PROBLEM DETAILS
Copy out the full listing exactly, omitting any picture it contains.

====== GIVEN ENTRIES

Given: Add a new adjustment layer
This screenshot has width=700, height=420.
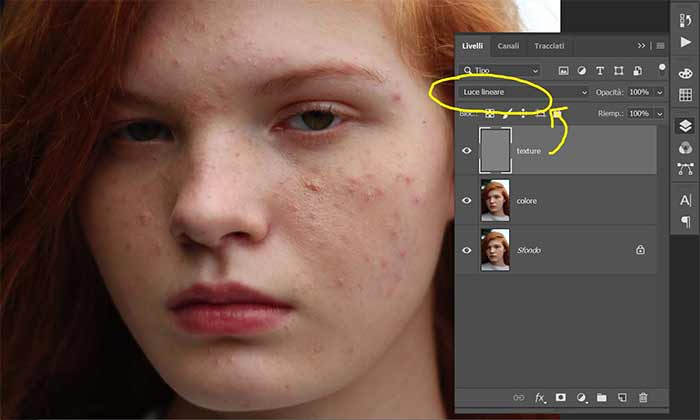Looking at the screenshot, I should (581, 397).
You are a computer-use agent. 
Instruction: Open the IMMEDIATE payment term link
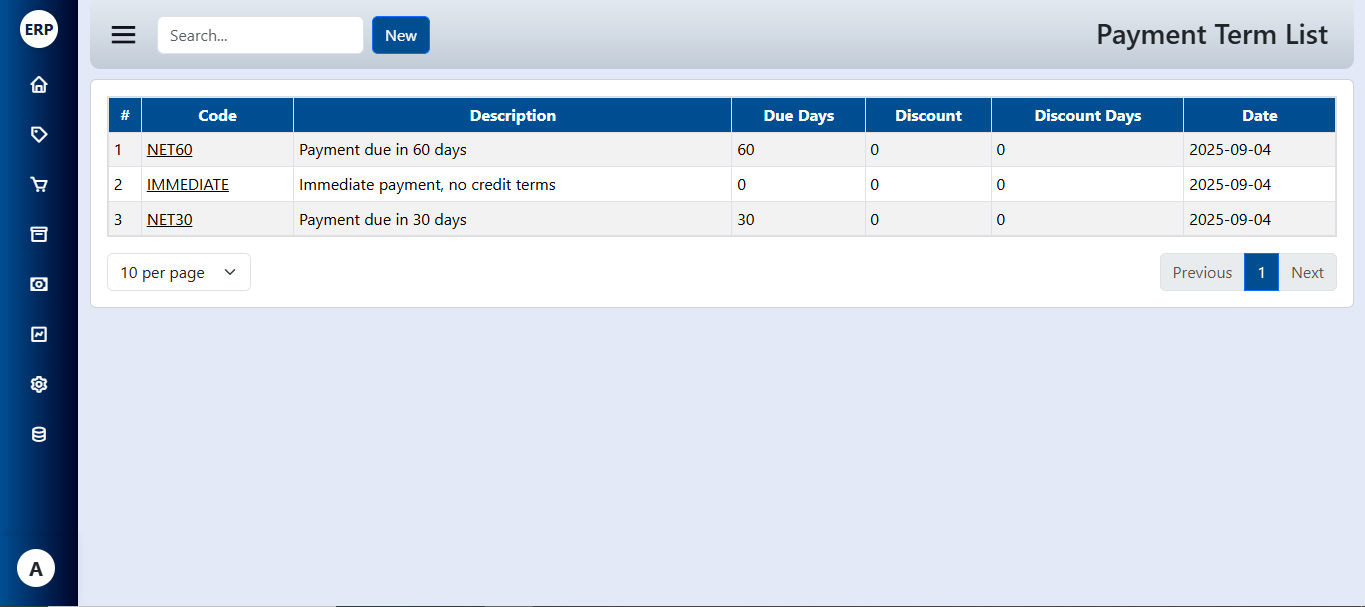click(188, 185)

============

TASK SOLUTION
Given: Add a new adjustment layer
This screenshot has width=700, height=420.
Looking at the screenshot, I should (581, 397).
You are a computer-use agent. 
Instruction: Open the IMMEDIATE payment term link
click(188, 185)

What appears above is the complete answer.